Shuram Gudatetris wrote:Sorry if this might seem like a negative experience, but the moment I decided that I wanted to fight for my happiness, that I wanted to LIVE, that was my greatest moment.
It's a pity that sometimes we have to hit our own bottom line before we realize what it is to live.
For me, there have been several. Some I can pinpoint certain moments, and others were much more of a gradual thing.
One of the first was being invited to Arkansas to help a friend pass the time while working the summer at his dad's canoe rental business. There I was introduced to Covenant, and fell in love for the first time (unrequited), developed a love of nature, and started to become better friends with a guy that later became my best friend, advancing from "that guy I enjoy hanging out with" to "friend I can actually talk to." I fell for his cousin during the 4th of July, and thought about her all that night - I couldn't get her out of my mind. The next summer I wanted to be the same, and I went out to visit him again, but the cousin had to work that 4th of July, so I was crushed. But that second summer was when my friend and I had our first "adult conversation."
Another significant one was when I decided I was sick to death of being in band (especially since I wasn't an especially good trumpet player who got talked into playing baritone, and then had to do marching band if I wanted to stay in band), and I decided to not take it again. My mom then walked me over to the vocal music department, saying that I had to do something musical in school. I thank my mom to this day for doing that, as I always had a good voice, but thought the vocal music people were a buncha geeks. Well, they were, but less so than the band geeks. I felt considerably more confident in vocal music, and due to this was invited to be in a rock band, which I had always wanted to do.
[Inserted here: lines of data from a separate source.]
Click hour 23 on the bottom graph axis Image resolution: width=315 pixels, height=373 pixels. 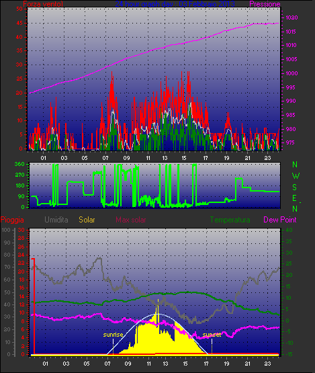[268, 364]
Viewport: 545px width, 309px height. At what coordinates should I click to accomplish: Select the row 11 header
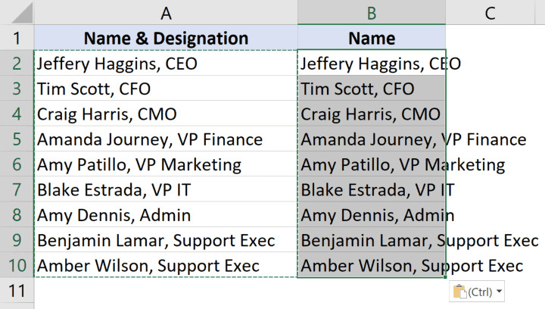(17, 291)
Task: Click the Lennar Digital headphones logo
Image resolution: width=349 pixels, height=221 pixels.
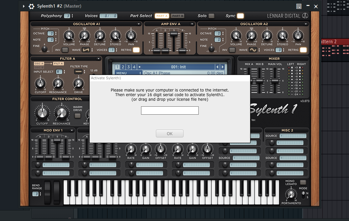Action: 305,15
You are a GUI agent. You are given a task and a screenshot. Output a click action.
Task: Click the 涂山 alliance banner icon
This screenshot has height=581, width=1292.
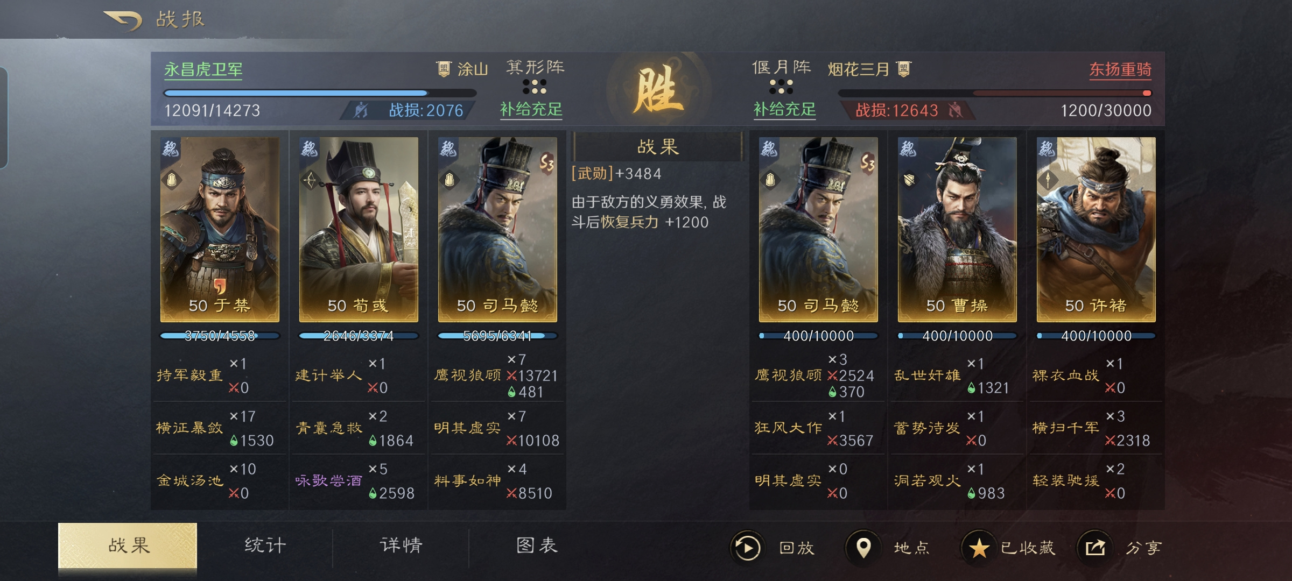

One of the other life changers is when a girl I had a crush on but was way out of my league suggested I listen to the weird college radio station that only comes on late at night, "because they occasionally play Kate Bush." It was kinda like how some describe when rock and roll came along in the 50's. The music my sisters introduced me to that few other people at the time (that I knew anyway) were listening to, and proved to be the backbone for this music. Much of it was very exotic, a lot very experimental, and some of it a bit safe and close to top 40, but with lyrics and ideas behind it that nobody on Top 40 was doing.
The dominos fell from there - it changed my listening habits, my style, and typically what I'd do on weekends. When my sister forced me to go to an all-age show of Brian Brain at a place within walking distance, I wasn't immediately blown away, especially since I still didn't know how to approach women. But I found I could show up there, be invisible if I wanted to, or, after one night after drinking a bit of illegally smuggled beer from my brother-in-law's party, actually finding the (liquid) courage to talk to others, that this group of "punk weirdos" were actually pretty nice and accepting. And suddenly I had a heap of friends, and women who actually seemed interested in me, and some were especially pretty too.